▶ _LO QUE HAY QUE HACER_:
a – Contesta estas preguntas según el texto:
(i) ¿Cuántas historias hay?
(ii) Como máximo, ¿en cuánto tiempo se suceden las historias?
(iii) ¿De qué ciudad se menciona el sistema vial?
b – Vuelve a escribir todo lo que va desde "Seis historias. No" hasta "duda, casos cotidianos." en el texto, renombrando "restaurante" como "café".

▶ _TEXTO DE ORIGEN_:
○ ○ ○ ○ ○
Seis historias. No tiene sentido revelar las intricadas y manías del guion, que generan, por partes iguales, constante sorpresa e indignación. La idea, nuevamente, está en la cotidianidad. Unos pasajeros encuentran una inquietante verdad al subirse a un avión. Un abandonado restaurante es el escenario de un duelo que ha sido cultivado por años de vejámenes y rencor acumulado. Una autopista provincial se vuelve el campo de batalla cuando dos conductores deciden arreglar sus diferencias de forma incivilizada. Un ingeniero de demoliciones es lentamente supurado por la malévola burocracia estatal, lo que parece afectar su relación con familia. Un acto horrible fuerza a una acaudalada familia evitar que su bien más preciado se pierda para siempre. Una novia felizmente casada se enfrenta a un oscuro secreto el mismo día de su boda, arruinándole la celebración. Son, sin duda, casos cotidianos.

Las historias de Damián Szifrón van ascendiendo en la escala musical, se van agudizando, haciéndose más maduras, más complejas y estilizadas. Así como el ser humano aprende de sus errores solo para volver a cometerlos de forma más grandiosa e imbécil, así las historias de Szifrón se atreven a pisar el acelerador, cuestionar lo políticamente correcto y permitir, sin ningún tipo de tapujo, todo el drama posible. Podríamos catalogarlas de una comedia de errores, en la que los errores no son trucos de guion, sino reacciones naturales frente a un mundo cada vez más absurdo e inútil. Todo calculado. Todas las historias, desde el inicio, parecen dejar sentadas bases del conflicto. Ninguna historia parte de un punto y acaba en uno completamente distinto, sino en un solo escenario. Las historias se suceden en unas cuantas horas, máximo unas semanas. El conflicto, por más grande que sea, no hace que el mundo cambie.

La pregunta viene sola: ¿por qué reímos? Reímos por identificación. Porque sabemos reconocer que estamos en las mismas. Dicen que mientras más serios somos frente a algo, más ridículos parecemos. Siempre el absurdo por delante: absurdo en el sistema vial de Buenos Aires; absurdo en la inmensa corrupción del sistema policial; absurdo en las disputas callejeras y en los secretos que, por supuesto, saldrán a la luz en cualquier momento. Nos reímos, además, por el atrevimiento. Szifrón no se asusta al escandalizar. El humor, según su perspectiva, puede con todo: la muerte salvaje, la muerte pasional, asesinar a alguien a sangre fría y hacer un acto terrorista; el sexo y el desenfreno. Nos reímos para hacer todo eso más manejable.
○ ○ ○ ○ ○
▶ _EXTRACTO DE DATOS_:
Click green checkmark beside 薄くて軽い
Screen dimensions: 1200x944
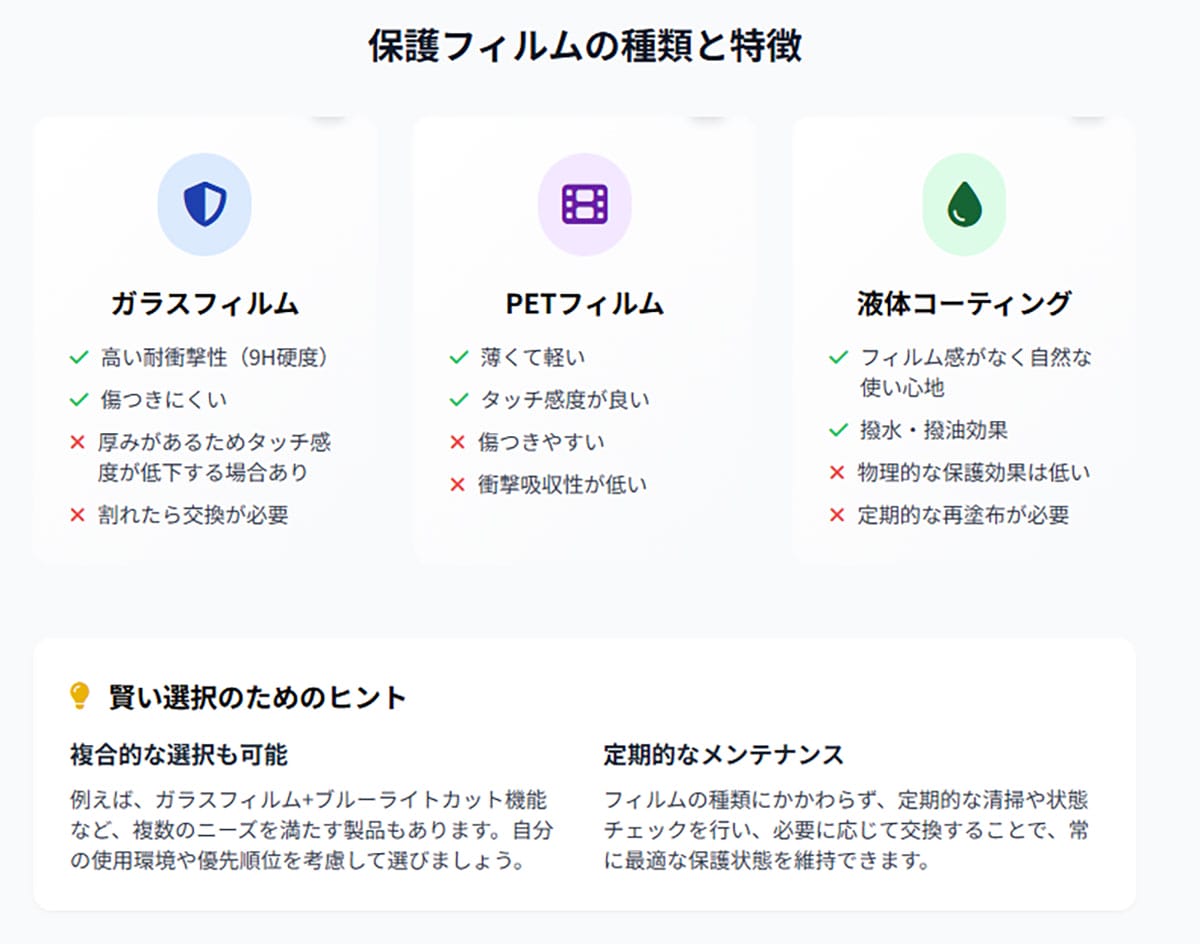point(459,357)
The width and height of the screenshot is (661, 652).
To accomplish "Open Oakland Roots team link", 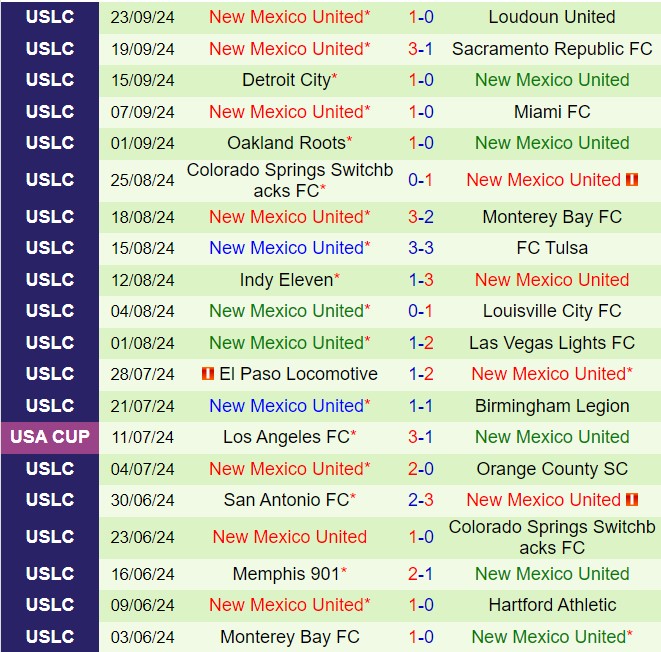I will tap(285, 143).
○ ○ ○ ○ ○
▶ _LAS RESPUESTAS_:
a –
(i) Seis.
(ii) Unas semanas.
(iii) Buenos Aires.

b –
Seis historias. No tiene sentido revelar las intricadas y manías del guion, que generan, por partes iguales, constante sorpresa e indignación. La idea, nuevamente, está en la cotidianidad. Unos pasajeros encuentran una inquietante verdad al subirse a un avión. Un abandonado café es el escenario de un duelo que ha sido cultivado por años de vejámenes y rencor acumulado. Una autopista provincial se vuelve el campo de batalla cuando dos conductores deciden arreglar sus diferencias de forma incivilizada. Un ingeniero de demoliciones es lentamente supurado por la malévola burocracia estatal, lo que parece afectar su relación con familia. Un acto horrible fuerza a una acaudalada familia evitar que su bien más preciado se pierda para siempre. Una novia felizmente casada se enfrenta a un oscuro secreto el mismo día de su boda, arruinándole la celebración. Son, sin duda, casos cotidianos.